INSTRUCTIONS TO FOLLOW: Can you rewrite the rows below with every "Viewport" renamed to "Window" and nothing else changed?
:: MATERIAL TO PROCESS
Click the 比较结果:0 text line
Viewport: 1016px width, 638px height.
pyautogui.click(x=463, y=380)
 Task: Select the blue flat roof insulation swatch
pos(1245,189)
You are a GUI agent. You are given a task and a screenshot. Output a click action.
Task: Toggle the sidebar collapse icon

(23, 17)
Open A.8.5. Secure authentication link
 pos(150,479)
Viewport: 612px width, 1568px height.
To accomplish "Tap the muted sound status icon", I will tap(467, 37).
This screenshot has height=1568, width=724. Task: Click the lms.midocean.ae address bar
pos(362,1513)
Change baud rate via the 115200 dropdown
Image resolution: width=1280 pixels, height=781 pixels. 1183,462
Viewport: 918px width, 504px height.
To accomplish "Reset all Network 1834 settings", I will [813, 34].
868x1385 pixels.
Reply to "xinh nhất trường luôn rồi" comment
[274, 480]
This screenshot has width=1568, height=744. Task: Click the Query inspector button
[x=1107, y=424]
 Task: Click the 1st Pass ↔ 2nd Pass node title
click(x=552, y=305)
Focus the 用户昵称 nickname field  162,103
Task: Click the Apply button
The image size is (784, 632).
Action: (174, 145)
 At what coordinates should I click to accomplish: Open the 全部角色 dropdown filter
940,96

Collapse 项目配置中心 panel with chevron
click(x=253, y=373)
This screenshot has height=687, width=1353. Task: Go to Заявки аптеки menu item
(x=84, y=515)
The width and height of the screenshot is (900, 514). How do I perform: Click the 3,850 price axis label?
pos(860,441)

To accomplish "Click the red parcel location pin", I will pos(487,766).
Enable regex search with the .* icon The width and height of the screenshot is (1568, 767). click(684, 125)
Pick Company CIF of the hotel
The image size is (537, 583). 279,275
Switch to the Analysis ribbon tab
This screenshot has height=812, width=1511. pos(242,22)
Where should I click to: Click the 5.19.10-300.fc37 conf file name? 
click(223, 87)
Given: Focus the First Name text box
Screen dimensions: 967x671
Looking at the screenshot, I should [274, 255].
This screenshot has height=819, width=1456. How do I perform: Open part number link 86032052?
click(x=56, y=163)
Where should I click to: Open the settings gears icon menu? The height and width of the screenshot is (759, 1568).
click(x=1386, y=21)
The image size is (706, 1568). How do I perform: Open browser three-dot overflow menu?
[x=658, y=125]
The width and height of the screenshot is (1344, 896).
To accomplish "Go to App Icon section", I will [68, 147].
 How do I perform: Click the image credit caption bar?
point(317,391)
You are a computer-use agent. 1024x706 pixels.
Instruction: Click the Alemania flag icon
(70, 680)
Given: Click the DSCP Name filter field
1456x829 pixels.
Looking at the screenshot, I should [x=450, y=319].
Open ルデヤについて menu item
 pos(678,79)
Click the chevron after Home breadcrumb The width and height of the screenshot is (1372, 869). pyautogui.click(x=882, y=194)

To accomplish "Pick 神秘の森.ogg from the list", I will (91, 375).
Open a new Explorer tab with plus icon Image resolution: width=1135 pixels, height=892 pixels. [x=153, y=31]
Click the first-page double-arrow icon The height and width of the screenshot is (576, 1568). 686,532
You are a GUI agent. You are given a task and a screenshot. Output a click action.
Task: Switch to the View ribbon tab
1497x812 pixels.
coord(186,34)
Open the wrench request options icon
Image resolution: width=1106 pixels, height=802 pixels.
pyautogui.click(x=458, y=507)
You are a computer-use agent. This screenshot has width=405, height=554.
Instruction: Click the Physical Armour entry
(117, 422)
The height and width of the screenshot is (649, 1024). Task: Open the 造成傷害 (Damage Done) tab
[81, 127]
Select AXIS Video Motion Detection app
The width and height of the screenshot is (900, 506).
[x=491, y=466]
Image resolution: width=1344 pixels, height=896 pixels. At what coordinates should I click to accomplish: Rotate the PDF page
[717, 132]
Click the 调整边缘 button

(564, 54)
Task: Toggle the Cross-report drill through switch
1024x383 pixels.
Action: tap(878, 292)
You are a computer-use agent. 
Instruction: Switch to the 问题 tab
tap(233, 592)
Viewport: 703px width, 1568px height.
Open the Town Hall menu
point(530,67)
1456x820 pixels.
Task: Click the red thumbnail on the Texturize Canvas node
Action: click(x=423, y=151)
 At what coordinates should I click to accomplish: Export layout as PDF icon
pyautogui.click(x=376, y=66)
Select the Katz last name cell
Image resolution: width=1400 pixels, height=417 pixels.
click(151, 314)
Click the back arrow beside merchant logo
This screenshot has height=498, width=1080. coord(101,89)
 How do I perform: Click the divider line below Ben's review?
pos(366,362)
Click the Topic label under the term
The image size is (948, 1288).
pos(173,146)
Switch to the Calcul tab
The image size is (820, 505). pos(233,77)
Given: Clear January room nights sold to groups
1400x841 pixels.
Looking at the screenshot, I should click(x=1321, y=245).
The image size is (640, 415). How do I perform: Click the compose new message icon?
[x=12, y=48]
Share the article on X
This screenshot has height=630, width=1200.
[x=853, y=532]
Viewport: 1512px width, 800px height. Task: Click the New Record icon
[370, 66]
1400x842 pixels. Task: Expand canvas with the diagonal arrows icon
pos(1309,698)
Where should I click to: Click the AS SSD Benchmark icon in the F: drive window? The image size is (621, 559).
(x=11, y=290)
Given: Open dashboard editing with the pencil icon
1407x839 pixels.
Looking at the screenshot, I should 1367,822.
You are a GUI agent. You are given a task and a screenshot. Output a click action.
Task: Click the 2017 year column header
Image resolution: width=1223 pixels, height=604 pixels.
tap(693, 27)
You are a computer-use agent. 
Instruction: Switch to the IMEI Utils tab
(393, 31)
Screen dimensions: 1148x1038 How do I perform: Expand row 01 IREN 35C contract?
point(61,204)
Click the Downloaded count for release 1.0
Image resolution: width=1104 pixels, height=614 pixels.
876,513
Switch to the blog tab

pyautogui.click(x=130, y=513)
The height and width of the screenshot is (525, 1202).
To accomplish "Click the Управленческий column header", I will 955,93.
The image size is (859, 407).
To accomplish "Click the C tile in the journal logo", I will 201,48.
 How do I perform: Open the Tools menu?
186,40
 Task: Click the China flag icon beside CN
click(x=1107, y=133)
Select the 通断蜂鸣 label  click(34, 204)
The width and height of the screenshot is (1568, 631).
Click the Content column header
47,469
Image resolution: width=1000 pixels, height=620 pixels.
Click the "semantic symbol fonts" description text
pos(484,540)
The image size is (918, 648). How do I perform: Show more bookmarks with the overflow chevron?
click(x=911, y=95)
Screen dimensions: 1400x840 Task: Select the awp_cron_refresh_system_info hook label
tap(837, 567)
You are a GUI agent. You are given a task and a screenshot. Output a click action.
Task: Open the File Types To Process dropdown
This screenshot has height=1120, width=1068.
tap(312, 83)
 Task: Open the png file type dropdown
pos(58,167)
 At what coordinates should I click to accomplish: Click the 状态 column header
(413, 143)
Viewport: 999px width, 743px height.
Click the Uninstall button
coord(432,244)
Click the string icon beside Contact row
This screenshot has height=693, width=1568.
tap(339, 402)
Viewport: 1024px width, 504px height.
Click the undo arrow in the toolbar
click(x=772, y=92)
::::
TASK ANSWER:
Click the 比较结果:0 text line
Window: 1016px width, 638px height.
pyautogui.click(x=463, y=380)
 Task: Select the blue flat roof insulation swatch
pos(1245,189)
You are a GUI agent. You are given a task and a screenshot. Output a click action.
Task: Toggle the sidebar collapse icon

(23, 17)
Open A.8.5. Secure authentication link
 pos(150,479)
Window: 612px width, 1568px height.
To accomplish "Tap the muted sound status icon", I will tap(467, 37).
This screenshot has height=1568, width=724. Task: Click the lms.midocean.ae address bar
pos(362,1513)
Change baud rate via the 115200 dropdown
Image resolution: width=1280 pixels, height=781 pixels. 1183,462
Window: 918px width, 504px height.
To accomplish "Reset all Network 1834 settings", I will [813, 34].
868x1385 pixels.
Reply to "xinh nhất trường luôn rồi" comment
[274, 480]
This screenshot has width=1568, height=744. Task: Click the Query inspector button
[x=1107, y=424]
 Task: Click the 1st Pass ↔ 2nd Pass node title
click(x=552, y=305)
Focus the 用户昵称 nickname field  162,103
Task: Click the Apply button
The image size is (784, 632).
Action: (174, 145)
 At what coordinates should I click to accomplish: Open the 全部角色 dropdown filter
940,96

Collapse 项目配置中心 panel with chevron
click(x=253, y=373)
This screenshot has height=687, width=1353. Task: Go to Заявки аптеки menu item
(x=84, y=515)
The width and height of the screenshot is (900, 514). How do I perform: Click the 3,850 price axis label?
pos(860,441)

To accomplish "Click the red parcel location pin", I will pos(487,766).
Enable regex search with the .* icon The width and height of the screenshot is (1568, 767). click(684, 125)
Pick Company CIF of the hotel
The image size is (537, 583). 279,275
Switch to the Analysis ribbon tab
This screenshot has height=812, width=1511. pos(242,22)
Where should I click to: Click the 5.19.10-300.fc37 conf file name? 
click(223, 87)
Given: Focus the First Name text box
Screen dimensions: 967x671
Looking at the screenshot, I should [274, 255].
This screenshot has height=819, width=1456. How do I perform: Open part number link 86032052?
click(x=56, y=163)
Where should I click to: Open the settings gears icon menu? The height and width of the screenshot is (759, 1568).
click(x=1386, y=21)
The image size is (706, 1568). How do I perform: Open browser three-dot overflow menu?
[x=658, y=125]
The width and height of the screenshot is (1344, 896).
To accomplish "Go to App Icon section", I will [68, 147].
 How do I perform: Click the image credit caption bar?
point(317,391)
You are a computer-use agent. 1024x706 pixels.
Instruction: Click the Alemania flag icon
(70, 680)
Given: Click the DSCP Name filter field
1456x829 pixels.
Looking at the screenshot, I should [x=450, y=319].
Open ルデヤについて menu item
 pos(678,79)
Click the chevron after Home breadcrumb The width and height of the screenshot is (1372, 869). pyautogui.click(x=882, y=194)

To accomplish "Pick 神秘の森.ogg from the list", I will (91, 375).
Open a new Explorer tab with plus icon Image resolution: width=1135 pixels, height=892 pixels. [x=153, y=31]
Click the first-page double-arrow icon The height and width of the screenshot is (576, 1568). 686,532
You are a GUI agent. You are given a task and a screenshot. Output a click action.
Task: Switch to the View ribbon tab
1497x812 pixels.
coord(186,34)
Open the wrench request options icon
Image resolution: width=1106 pixels, height=802 pixels.
pyautogui.click(x=458, y=507)
You are a computer-use agent. This screenshot has width=405, height=554.
Instruction: Click the Physical Armour entry
(117, 422)
The height and width of the screenshot is (649, 1024). Task: Open the 造成傷害 (Damage Done) tab
[81, 127]
Select AXIS Video Motion Detection app
The width and height of the screenshot is (900, 506).
[x=491, y=466]
Image resolution: width=1344 pixels, height=896 pixels. At what coordinates should I click to accomplish: Rotate the PDF page
[717, 132]
Click the 调整边缘 button

(564, 54)
Task: Toggle the Cross-report drill through switch
1024x383 pixels.
Action: tap(878, 292)
You are a computer-use agent. 
Instruction: Switch to the 问题 tab
tap(233, 592)
Window: 703px width, 1568px height.
Open the Town Hall menu
point(530,67)
1456x820 pixels.
Task: Click the red thumbnail on the Texturize Canvas node
Action: click(x=423, y=151)
 At what coordinates should I click to accomplish: Export layout as PDF icon
pyautogui.click(x=376, y=66)
Select the Katz last name cell
Image resolution: width=1400 pixels, height=417 pixels.
click(151, 314)
Click the back arrow beside merchant logo
This screenshot has height=498, width=1080. coord(101,89)
 How do I perform: Click the divider line below Ben's review?
pos(366,362)
Click the Topic label under the term
The image size is (948, 1288).
pos(173,146)
Switch to the Calcul tab
The image size is (820, 505). pos(233,77)
Given: Clear January room nights sold to groups
1400x841 pixels.
Looking at the screenshot, I should click(x=1321, y=245).
The image size is (640, 415). How do I perform: Click the compose new message icon?
[x=12, y=48]
Share the article on X
This screenshot has height=630, width=1200.
[x=853, y=532]
Window: 1512px width, 800px height. Task: Click the New Record icon
[370, 66]
1400x842 pixels. Task: Expand canvas with the diagonal arrows icon
pos(1309,698)
Where should I click to: Click the AS SSD Benchmark icon in the F: drive window? The image size is (621, 559).
(x=11, y=290)
Given: Open dashboard editing with the pencil icon
1407x839 pixels.
Looking at the screenshot, I should 1367,822.
You are a GUI agent. You are given a task and a screenshot. Output a click action.
Task: Click the 2017 year column header
Image resolution: width=1223 pixels, height=604 pixels.
tap(693, 27)
You are a computer-use agent. 
Instruction: Switch to the IMEI Utils tab
(393, 31)
Screen dimensions: 1148x1038 How do I perform: Expand row 01 IREN 35C contract?
point(61,204)
Click the Downloaded count for release 1.0
Image resolution: width=1104 pixels, height=614 pixels.
876,513
Switch to the blog tab

pyautogui.click(x=130, y=513)
The height and width of the screenshot is (525, 1202).
To accomplish "Click the Управленческий column header", I will 955,93.
The image size is (859, 407).
To accomplish "Click the C tile in the journal logo", I will 201,48.
 How do I perform: Open the Tools menu?
186,40
 Task: Click the China flag icon beside CN
click(x=1107, y=133)
Select the 通断蜂鸣 label  click(34, 204)
The width and height of the screenshot is (1568, 631).
Click the Content column header
47,469
Image resolution: width=1000 pixels, height=620 pixels.
Click the "semantic symbol fonts" description text
pos(484,540)
The image size is (918, 648). How do I perform: Show more bookmarks with the overflow chevron?
click(x=911, y=95)
Screen dimensions: 1400x840 Task: Select the awp_cron_refresh_system_info hook label
tap(837, 567)
You are a GUI agent. You are given a task and a screenshot. Output a click action.
Task: Open the File Types To Process dropdown
This screenshot has height=1120, width=1068.
tap(312, 83)
 Task: Open the png file type dropdown
pos(58,167)
 At what coordinates should I click to accomplish: Click the 状态 column header
(413, 143)
Window: 999px width, 743px height.
Click the Uninstall button
coord(432,244)
Click the string icon beside Contact row
This screenshot has height=693, width=1568.
tap(339, 402)
Window: 1024px width, 504px height.
Click the undo arrow in the toolbar
click(x=772, y=92)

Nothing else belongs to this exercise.